*** DATA TO EXAMINE ***

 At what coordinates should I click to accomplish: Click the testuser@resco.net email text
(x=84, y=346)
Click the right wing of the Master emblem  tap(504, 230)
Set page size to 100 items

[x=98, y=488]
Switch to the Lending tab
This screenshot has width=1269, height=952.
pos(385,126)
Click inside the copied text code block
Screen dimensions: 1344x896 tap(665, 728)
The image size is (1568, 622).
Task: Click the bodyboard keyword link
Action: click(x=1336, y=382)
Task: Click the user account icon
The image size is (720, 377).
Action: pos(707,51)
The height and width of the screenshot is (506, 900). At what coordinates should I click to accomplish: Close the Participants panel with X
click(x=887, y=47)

*** End of DATA TO EXAMINE ***

▶ THE PROBLEM
Go through the records and set every one down exactly.

▶ SOLVED PROBLEM
 At what coordinates should I click to accomplish: Click the testuser@resco.net email text
(x=84, y=346)
Click the right wing of the Master emblem  tap(504, 230)
Set page size to 100 items

[x=98, y=488]
Switch to the Lending tab
This screenshot has width=1269, height=952.
pos(385,126)
Click inside the copied text code block
Screen dimensions: 1344x896 tap(665, 728)
The image size is (1568, 622).
Task: Click the bodyboard keyword link
Action: click(x=1336, y=382)
Task: Click the user account icon
The image size is (720, 377).
Action: pos(707,51)
The height and width of the screenshot is (506, 900). At what coordinates should I click to accomplish: Close the Participants panel with X
click(x=887, y=47)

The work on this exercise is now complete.